Dataset items:
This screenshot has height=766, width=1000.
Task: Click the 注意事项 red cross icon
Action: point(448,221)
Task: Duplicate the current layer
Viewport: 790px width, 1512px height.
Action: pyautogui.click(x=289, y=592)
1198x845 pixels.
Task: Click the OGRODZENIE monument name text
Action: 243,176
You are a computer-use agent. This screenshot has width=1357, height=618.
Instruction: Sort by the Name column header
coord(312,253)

==

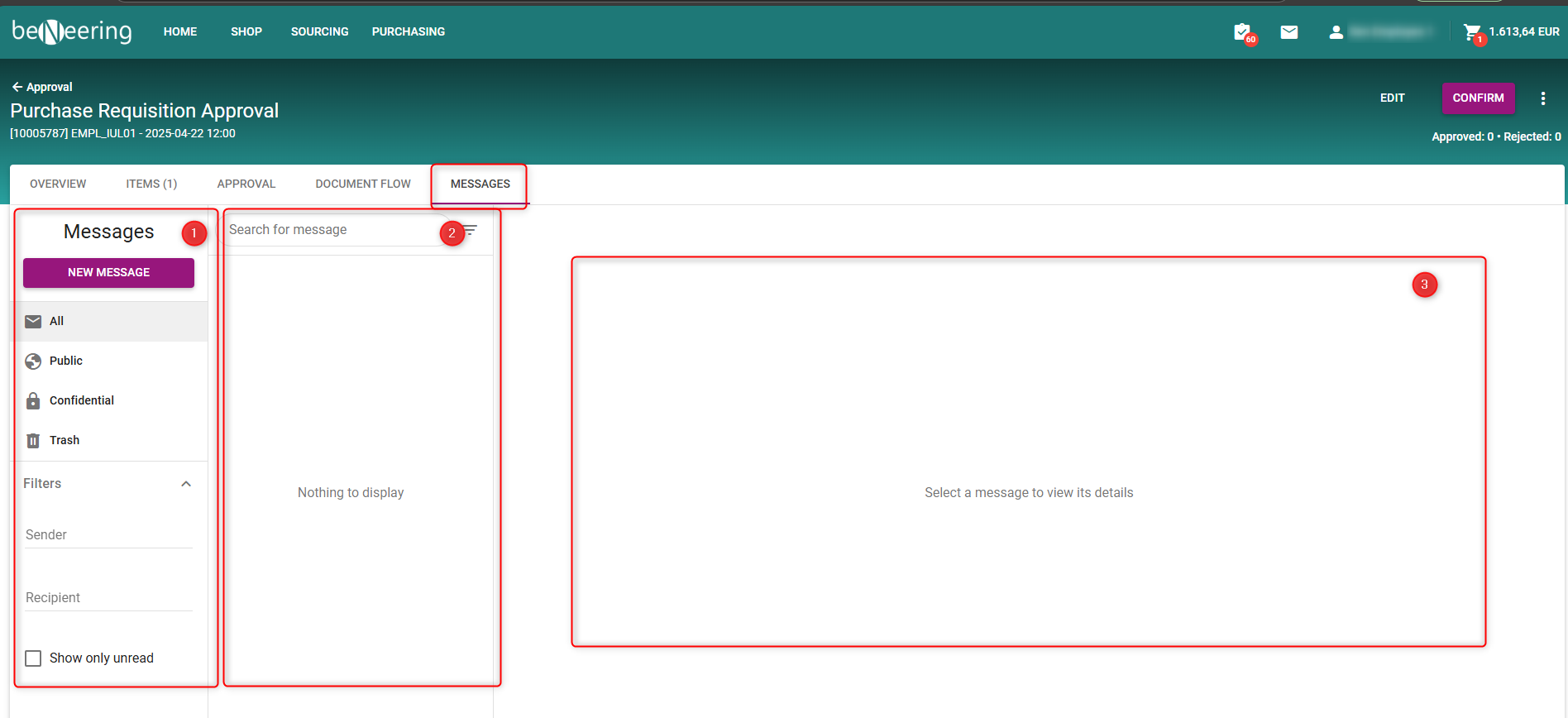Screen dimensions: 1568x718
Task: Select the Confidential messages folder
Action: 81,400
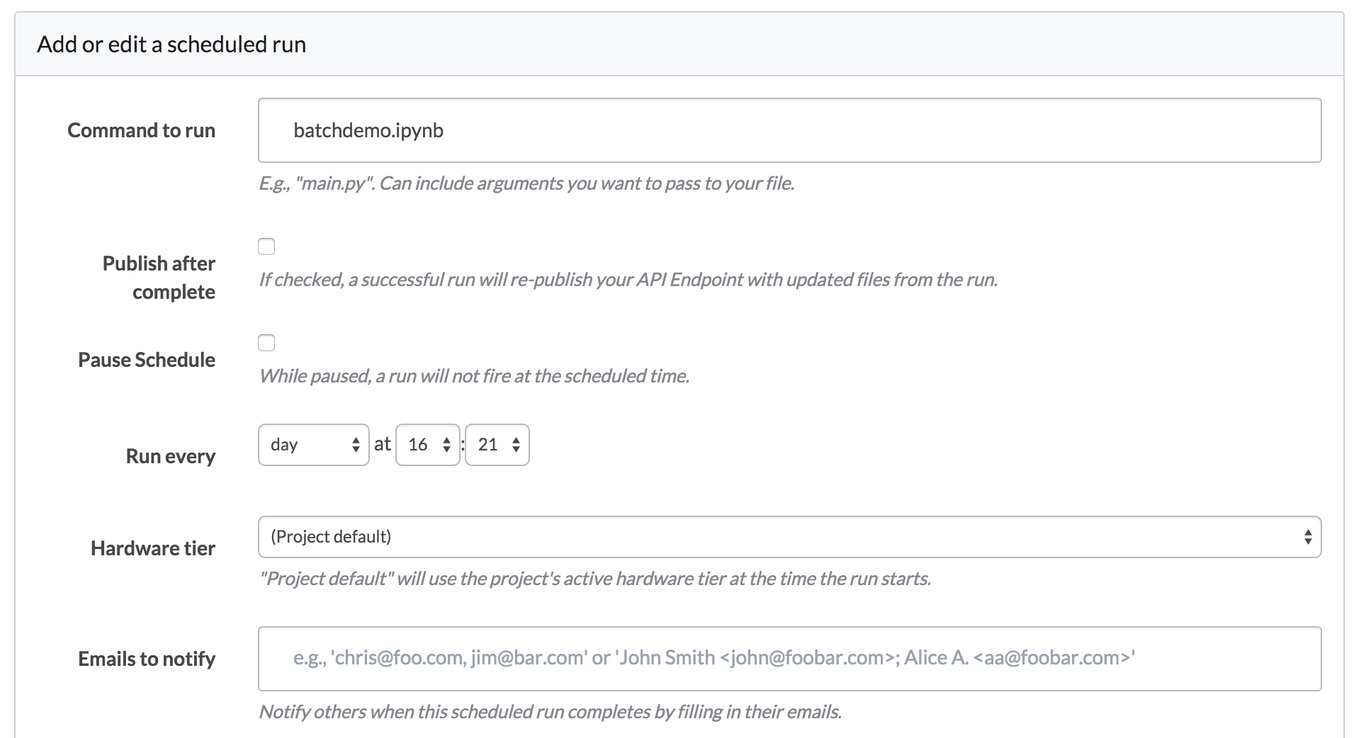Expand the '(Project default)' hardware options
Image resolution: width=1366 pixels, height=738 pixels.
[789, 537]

◆ **Exercise directions**:
Give back exactly the lines above starting at the line where "Task: Duplicate the current layer" appears and ending at the line where "You are a computer-use" appears, both included, with no other lines.

◆ **Response to this exercise**:
Task: Duplicate the current layer
Viewport: 790px width, 1512px height.
Action: pyautogui.click(x=289, y=592)
1198x845 pixels.
Task: Click the OGRODZENIE monument name text
Action: 243,176
You are a computer-use agent. This screenshot has width=1357, height=618.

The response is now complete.